Kim Ji-Hyun, Bae Kwi-Hyun, Byun Jun-Kyu, Lee Sungwoo, Kim Jung-Guk, Lee In Kyu, Jung Gwon-Soo, Lee You Mie, Park Keun-Gyu
Division of Endocrinology and Metabolism, Department of Internal Medicine, Research Institute of Aging and Metabolism, Kyungpook National University School of Medicine, Daegu, South Korea; Leading-edge Research Center for Drug Discovery and Development for Diabetes and Metabolic Disease, Kyungpook National University Hospital, Daegu, South Korea.
Research Institute of Pharmaceutical Sciences, College of Pharmacy, Kyungpook National University, Daegu, South Korea.
Biochem Biophys Res Commun. 2017 Oct 7;492(1):41-47. doi: 10.1016/j.bbrc.2017.08.041. Epub 2017 Aug 14.
The proliferation and migration of vascular smooth muscle cells (VSMCs) have been implicated in the pathogenesis of atherosclerosis. Increased aerobic glycolysis is a key feature of cellular phenotypes including cancer and immune cells. However, the role of aerobic glycolysis in the atherogenic phenotype of VSMCs remains largely unknown. Here, we investigated the role of lactate dehydrogenase-A (LDHA), which is a key enzyme for glycolysis, in the proliferation and migration of VSMCs. Activation of primary rat VSMCs with fetal bovine serum (FBS) or platelet-derived growth factor (PDGF) increased their proliferation and migration, glycolytic activity, and expression of LDHA. Wound healing and transwell migration assays demonstrated that small interfering RNA-mediated knockdown of LDHA and pharmacological inhibition of LDHA by oxamate both effectively inhibited VSMC proliferation and migration. Inhibition of LDHA activity by oxamate reduced PDGF-stimulated glucose uptake, lactate production, and ATP production. Taken together, this study shows that enhanced glycolysis in PDGF- or FBS-stimulated VSMCs plays an important role in their proliferation and migration and suggests that LDHA is a potential therapeutic target to prevent vessel lumen constriction during the course of atherosclerosis and restenosis.
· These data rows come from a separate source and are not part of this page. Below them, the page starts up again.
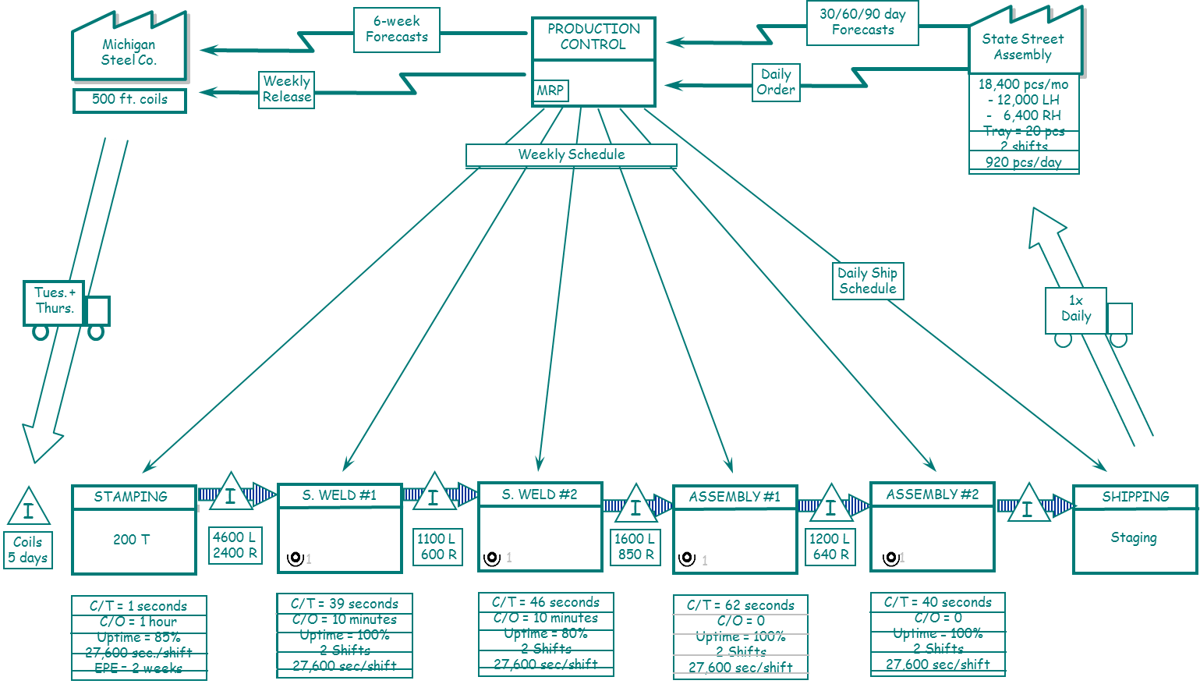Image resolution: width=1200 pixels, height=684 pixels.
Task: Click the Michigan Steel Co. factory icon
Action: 129,48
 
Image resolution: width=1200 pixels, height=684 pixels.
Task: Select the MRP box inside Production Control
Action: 550,90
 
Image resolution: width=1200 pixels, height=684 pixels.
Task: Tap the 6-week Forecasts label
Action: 396,30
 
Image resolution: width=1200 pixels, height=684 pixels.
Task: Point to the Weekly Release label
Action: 287,90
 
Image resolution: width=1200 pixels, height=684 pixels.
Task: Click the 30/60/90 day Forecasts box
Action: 862,22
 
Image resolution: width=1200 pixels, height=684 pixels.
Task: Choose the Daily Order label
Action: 776,82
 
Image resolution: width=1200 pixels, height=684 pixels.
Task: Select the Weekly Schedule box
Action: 571,155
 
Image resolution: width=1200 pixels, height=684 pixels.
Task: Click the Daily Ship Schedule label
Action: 868,281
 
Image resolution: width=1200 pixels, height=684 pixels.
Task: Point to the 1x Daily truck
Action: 1087,314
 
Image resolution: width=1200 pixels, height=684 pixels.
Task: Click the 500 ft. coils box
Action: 129,100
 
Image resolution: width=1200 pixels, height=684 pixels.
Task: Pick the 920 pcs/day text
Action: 1023,162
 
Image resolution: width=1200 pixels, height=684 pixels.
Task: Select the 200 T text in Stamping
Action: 132,539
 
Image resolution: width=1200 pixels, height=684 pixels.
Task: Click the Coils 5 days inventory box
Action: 28,550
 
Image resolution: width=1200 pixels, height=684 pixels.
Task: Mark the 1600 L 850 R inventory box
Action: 635,546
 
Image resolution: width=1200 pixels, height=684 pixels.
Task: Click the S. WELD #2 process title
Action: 540,494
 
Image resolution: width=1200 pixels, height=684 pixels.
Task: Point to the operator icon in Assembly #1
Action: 687,558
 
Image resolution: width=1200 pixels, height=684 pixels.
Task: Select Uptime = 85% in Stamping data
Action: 139,637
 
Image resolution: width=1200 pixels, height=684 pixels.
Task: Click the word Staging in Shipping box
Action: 1134,537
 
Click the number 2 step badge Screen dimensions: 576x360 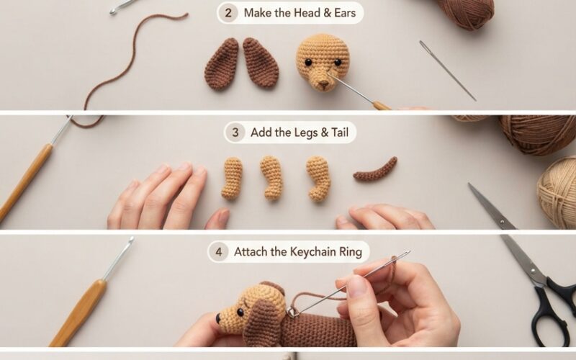tap(228, 13)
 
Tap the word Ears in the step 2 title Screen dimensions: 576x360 tap(345, 13)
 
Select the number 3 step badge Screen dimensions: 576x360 tap(235, 132)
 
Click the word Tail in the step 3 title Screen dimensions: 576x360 tap(340, 132)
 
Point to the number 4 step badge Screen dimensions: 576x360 tap(219, 252)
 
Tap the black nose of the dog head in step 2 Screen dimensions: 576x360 tap(323, 84)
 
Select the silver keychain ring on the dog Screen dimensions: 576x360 tap(292, 312)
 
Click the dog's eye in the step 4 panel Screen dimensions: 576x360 tap(240, 312)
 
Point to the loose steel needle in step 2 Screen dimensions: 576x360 tap(447, 71)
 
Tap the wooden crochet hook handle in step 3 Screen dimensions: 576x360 tap(25, 182)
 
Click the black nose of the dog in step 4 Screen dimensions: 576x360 tap(218, 318)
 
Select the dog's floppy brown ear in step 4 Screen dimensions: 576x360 tap(261, 321)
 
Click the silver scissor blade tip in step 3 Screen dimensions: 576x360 tap(470, 185)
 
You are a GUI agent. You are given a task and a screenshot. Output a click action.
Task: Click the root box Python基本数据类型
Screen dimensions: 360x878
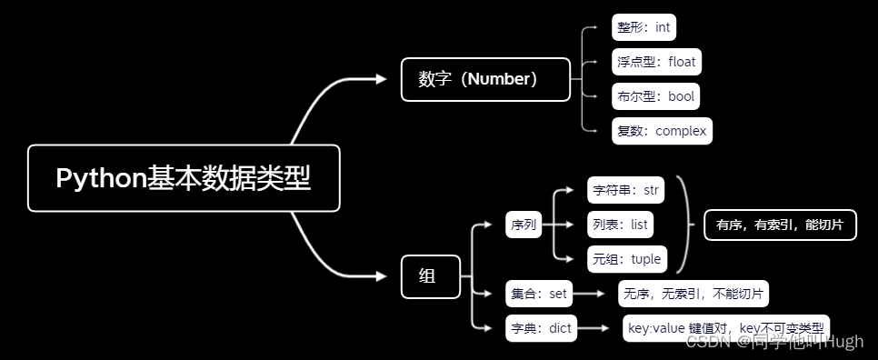184,178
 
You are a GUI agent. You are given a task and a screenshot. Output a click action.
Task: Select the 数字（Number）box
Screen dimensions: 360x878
485,79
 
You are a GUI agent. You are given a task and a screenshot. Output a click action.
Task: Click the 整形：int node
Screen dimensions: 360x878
644,27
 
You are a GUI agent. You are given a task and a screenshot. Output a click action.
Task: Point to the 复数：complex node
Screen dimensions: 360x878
662,130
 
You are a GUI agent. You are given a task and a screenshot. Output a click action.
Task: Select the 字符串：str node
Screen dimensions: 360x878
624,191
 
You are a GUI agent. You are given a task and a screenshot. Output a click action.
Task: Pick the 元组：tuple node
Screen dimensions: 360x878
626,258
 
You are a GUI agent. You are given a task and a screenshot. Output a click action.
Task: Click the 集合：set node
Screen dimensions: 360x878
539,294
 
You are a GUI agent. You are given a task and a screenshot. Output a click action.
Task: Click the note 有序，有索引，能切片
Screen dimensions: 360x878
780,225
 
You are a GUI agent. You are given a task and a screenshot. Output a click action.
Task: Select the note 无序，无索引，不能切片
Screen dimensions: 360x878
693,294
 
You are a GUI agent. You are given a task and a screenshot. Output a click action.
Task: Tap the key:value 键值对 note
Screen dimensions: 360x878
725,328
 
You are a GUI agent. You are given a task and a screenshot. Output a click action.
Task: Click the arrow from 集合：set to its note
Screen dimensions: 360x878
594,294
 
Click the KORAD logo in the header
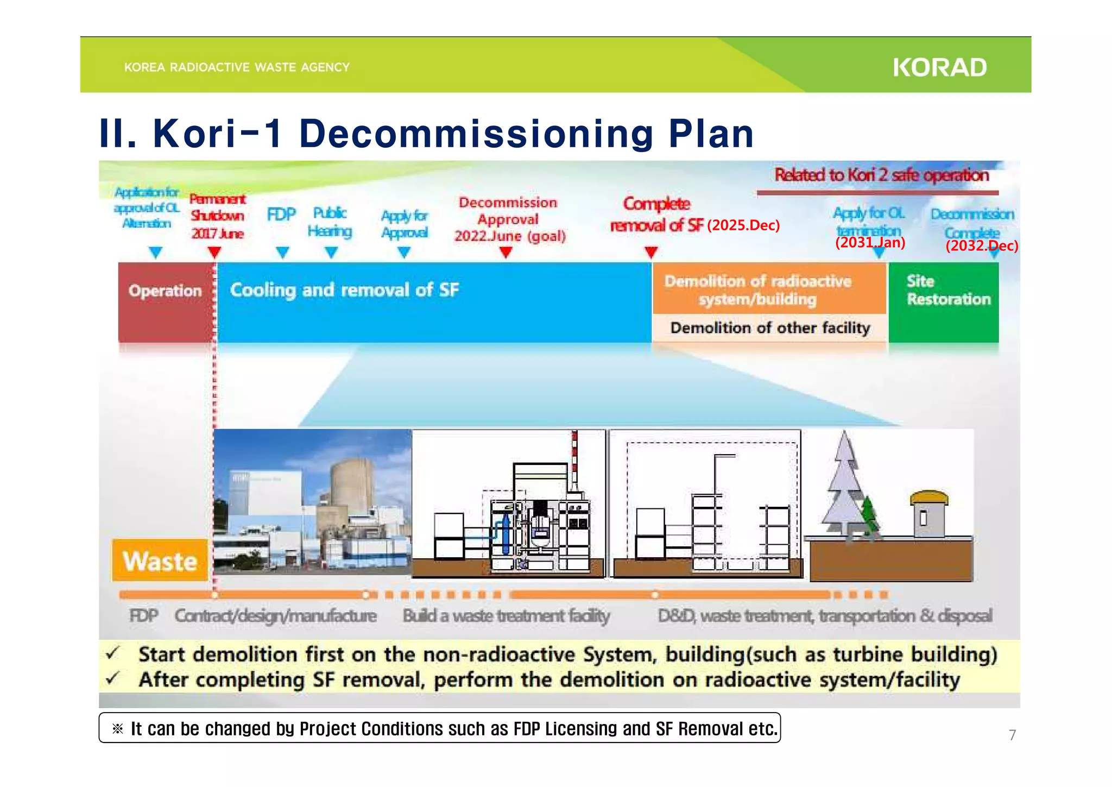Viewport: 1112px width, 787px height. click(939, 67)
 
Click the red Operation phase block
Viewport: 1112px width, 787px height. click(166, 302)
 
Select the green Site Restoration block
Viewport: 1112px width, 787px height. click(944, 302)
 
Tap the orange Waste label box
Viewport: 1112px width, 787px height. click(160, 561)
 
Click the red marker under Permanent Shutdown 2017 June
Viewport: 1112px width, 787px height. click(214, 253)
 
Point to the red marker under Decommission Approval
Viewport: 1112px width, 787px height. click(506, 253)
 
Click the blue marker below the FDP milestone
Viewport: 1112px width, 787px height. click(282, 253)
血管平滑肌细胞(VSMC)的增殖和迁移与动脉粥样硬化的发病机制有关。有氧糖酵解增加是包括癌症和免疫细胞在内的细胞表型的关键特征。然而,有氧糖酵解在VSMC致动脉粥样硬化表型中的作用仍 largely 未知。在此,我们研究了糖酵解关键酶乳酸脱氢酶 A(LDHA)在VSMC增殖和迁移中的作用。用胎牛血清(FBS)或血小板衍生生长因子(PDGF)激活原代大鼠VSMC可增加其增殖和迁移、糖酵解活性以及LDHA的表达。伤口愈合和transwell迁移试验表明,小干扰RNA介导的LDHA敲低和草氨酸对LDHA的药理学抑制均有效抑制了VSMC的增殖和迁移。草氨酸对LDHA活性的抑制降低了PDGF刺激的葡萄糖摄取、乳酸产生和ATP产生。综上所述,本研究表明,PDGF或FBS刺激的VSMC中糖酵解增强在其增殖和迁移中起重要作用,并表明LDHA是预防动脉粥样硬化和再狭窄过程中血管腔狭窄的潜在治疗靶点。